====== Passage to read

I love to trumpet the free grace of my Savior. I often find myself speaking to my sisters in Christ telling them that “their identity is Christ.”

It is easy to tell others to put down their reputation and their circumstances and to find their hiding place in Jesus. I know that what we do, what has been done to us, and how we respond is not the most important part of who we are. The most important part of who we are has been procured for us by Another. I believe all these things, but I also believe there is a battle to wage.

The problem is that I don’t have to see the brutality of this battle all that often. I feel like my life and my sin is pretty manageable for the most part. Sinning against my kids and my husband can be remedied easily enough with an apology and a hug. My sin in our little corner of our house doesn’t feel so daunting—almost like I don’t desperately need a Savior. But when my foolishness, hastiness, anger, or self-righteousness reaches those outside that small circle then I am undone.

I recently had a situation like this. It was a situation where my sin was on full display for a large group of people. My words that I intended to hurt and shame did their work perfectly.

I should never be surprised at my sin, or lack of love for others, but I was. I tried to justify what I had done. I even confessed my unkindness and sought reconciliation. Then I walked around the rest of that day with a low grade sense of guilt. It was almost like I hadn’t done enough to make up for what I had done. The shame I felt for this sin eased as I went to sleep that night, but in the middle of the night it woke me and it was no longer a low-grade sense of shame. It was high-octane tsunami of shame.

============
====== Supplied records

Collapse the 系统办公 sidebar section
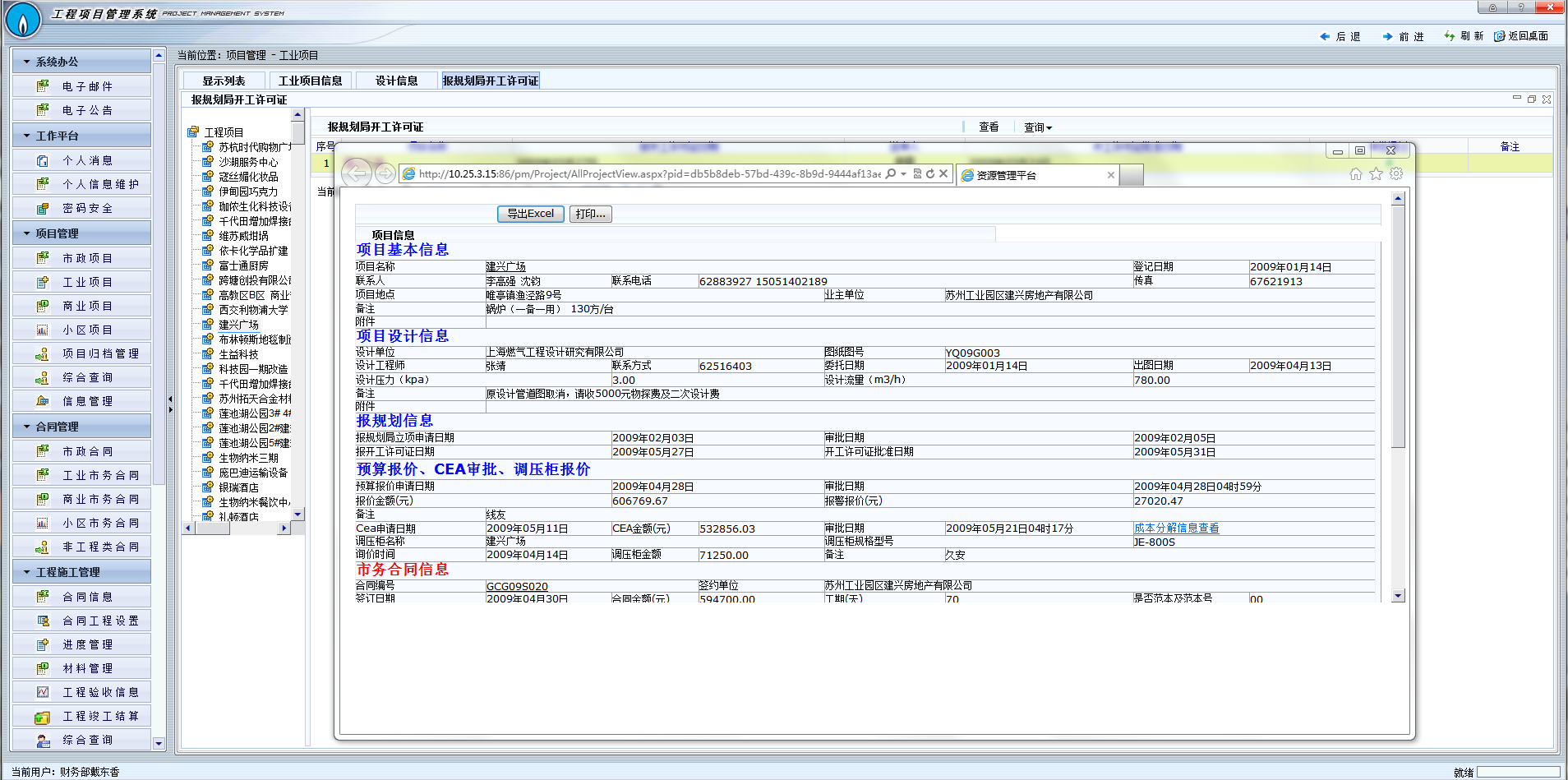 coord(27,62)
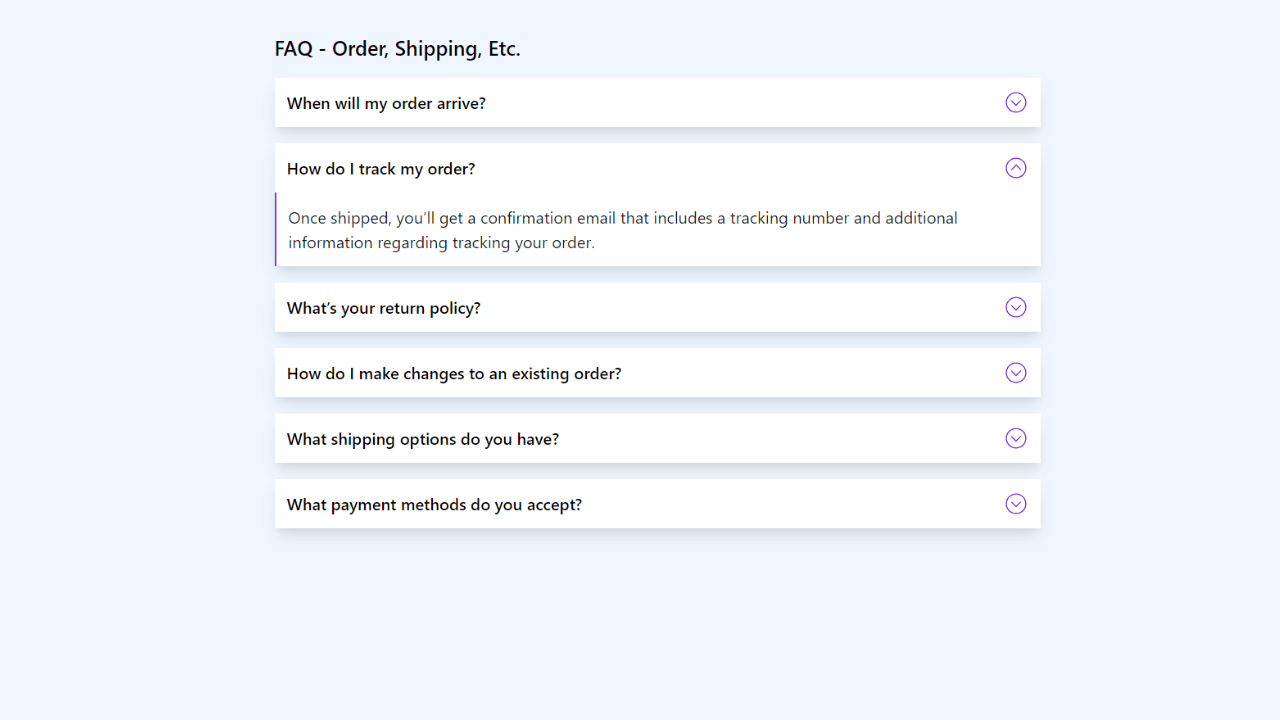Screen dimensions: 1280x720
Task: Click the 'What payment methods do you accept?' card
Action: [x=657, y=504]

============

Given instruction 1:
Reproduce the part of the reflection on sin and shame starting with "It is easy to" and going on through "battle to wage.".
Given instruction 2:
In the reflection on sin and shame, what does the writer say can easily remedy sinning against the writer's kids and husband?
Given instruction 3:
Pick up the reflection on sin and shame from its last sentence and keep writing.

Reply 1:
It is easy to tell others to put down their reputation and their circumstances and to find their hiding place in Jesus. I know that what we do, what has been done to us, and how we respond is not the most important part of who we are. The most important part of who we are has been procured for us by Another. I believe all these things, but I also believe there is a battle to wage.

Reply 2:
An apology and a hug.

Reply 3:
Now in those moments in the darkness of the night, when it is just me and God, this is where I can clearly see that I have made reputation my righteousness. What others think of me is what I find of first importance.

The question of course is, “What do I do in that moment of stillness on the outside and grappling on the inside?” My temptation is to run to the refuge of “try harder” or to the hiding place of sin justification.

In those moments, those painful, dark moments, is where I must throw myself fully and completely on God’s free grace. In that place I am not known as “the good mom, wife or friend;” I am known as the flawed, yet beloved child (Eph. 5:1). My reputation is already secured by faith in the Son. The sin that I am desperately trying to justify has in fact already been forgiven (1 John 2:12).

And to believe this is really true—that is the fight, it is the battleground where I must wage my war. The fight to believe that being hidden in Christ is all I need (Col. 3:3). The fight is to hold on to the truth that his love for me is enough. It’s the fight to see that my righteousness is in the righteousness of Another.

I will have nights when I win that fight and nights that I lose it. In both of those times there is one truth that liberates. That truth is that my righteous standing before God is not dependent on me or my ability to deal with my sin. Forgiven and given Christ’s righteousness, I am completely right before a Holy God. His faithful, loyal, covenantal, steadfast, unending love has been given to me for eternity because of Christ Jesus.

“Oh! Praise the One who paid my debt

And raised this life up from the dead!”

– Kristian Stanfill, “Jesus Paid It All”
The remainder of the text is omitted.